• REQUIRED ACTION:
Would you reproduce exactly, and only, the lines starting at the one with "The image size is (630, 410)." and ending at the last line of the data, with both included? Leave the pictures out.
* * *
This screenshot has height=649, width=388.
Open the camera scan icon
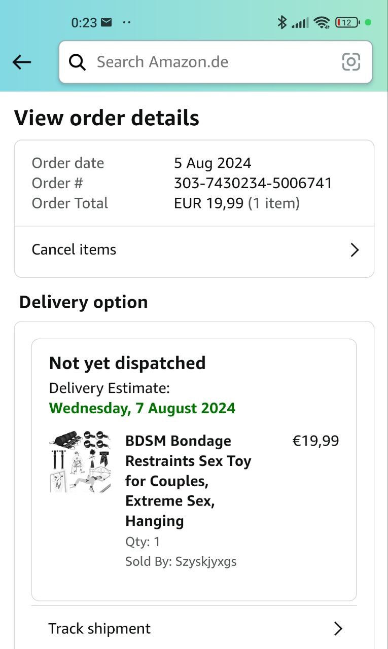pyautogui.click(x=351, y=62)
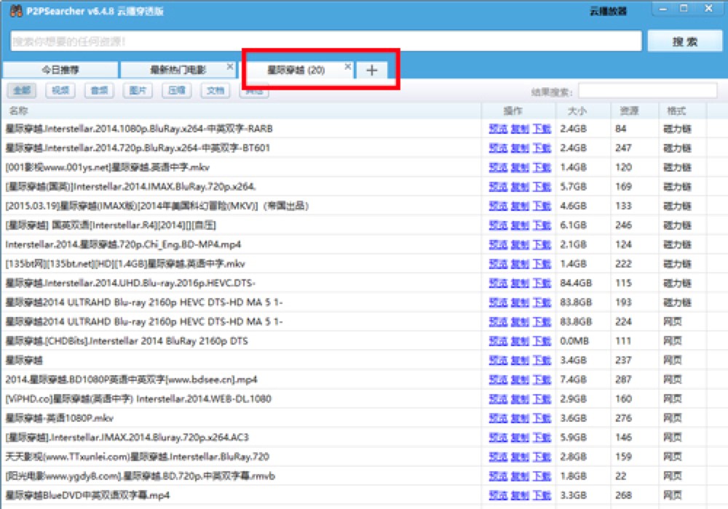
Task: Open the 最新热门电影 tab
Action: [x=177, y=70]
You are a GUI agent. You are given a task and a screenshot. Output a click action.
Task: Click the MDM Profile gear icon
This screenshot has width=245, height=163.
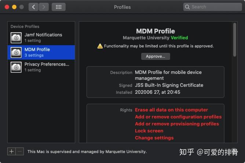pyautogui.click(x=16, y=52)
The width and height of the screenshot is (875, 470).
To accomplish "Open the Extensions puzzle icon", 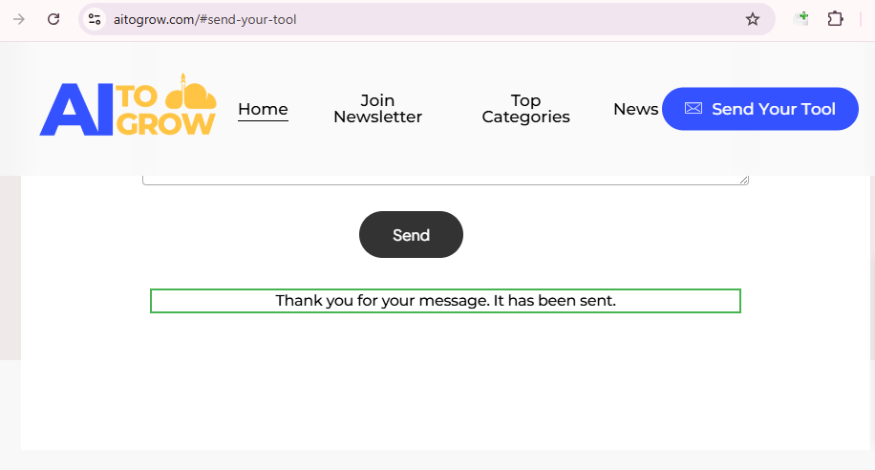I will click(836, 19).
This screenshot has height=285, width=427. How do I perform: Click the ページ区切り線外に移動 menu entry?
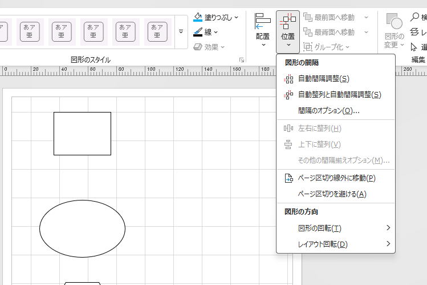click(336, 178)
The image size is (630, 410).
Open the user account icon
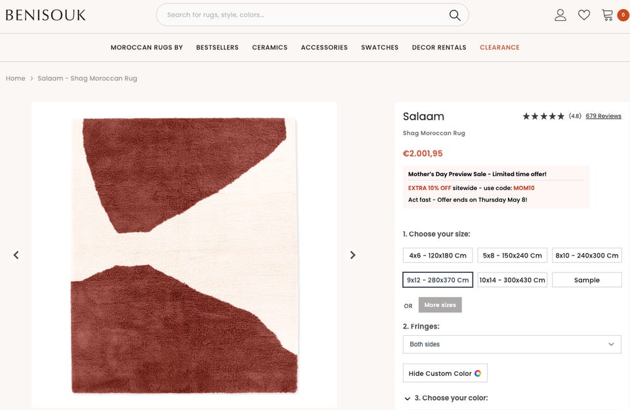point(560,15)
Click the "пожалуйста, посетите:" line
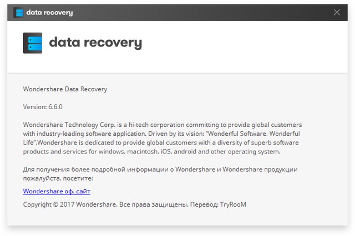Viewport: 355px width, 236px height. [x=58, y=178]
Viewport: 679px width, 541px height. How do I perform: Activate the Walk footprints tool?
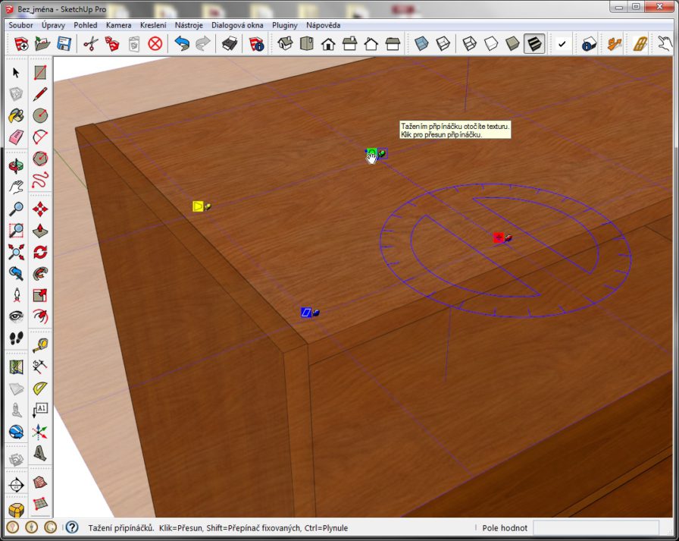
* * *
• RESPONSE AREA:
The image size is (630, 410).
Open the user account icon
point(560,15)
Click the "пожалуйста, посетите:" line
Viewport: 355px width, 236px height. [x=58, y=178]
Viewport: 679px width, 541px height. How do I perform: Activate the Walk footprints tool?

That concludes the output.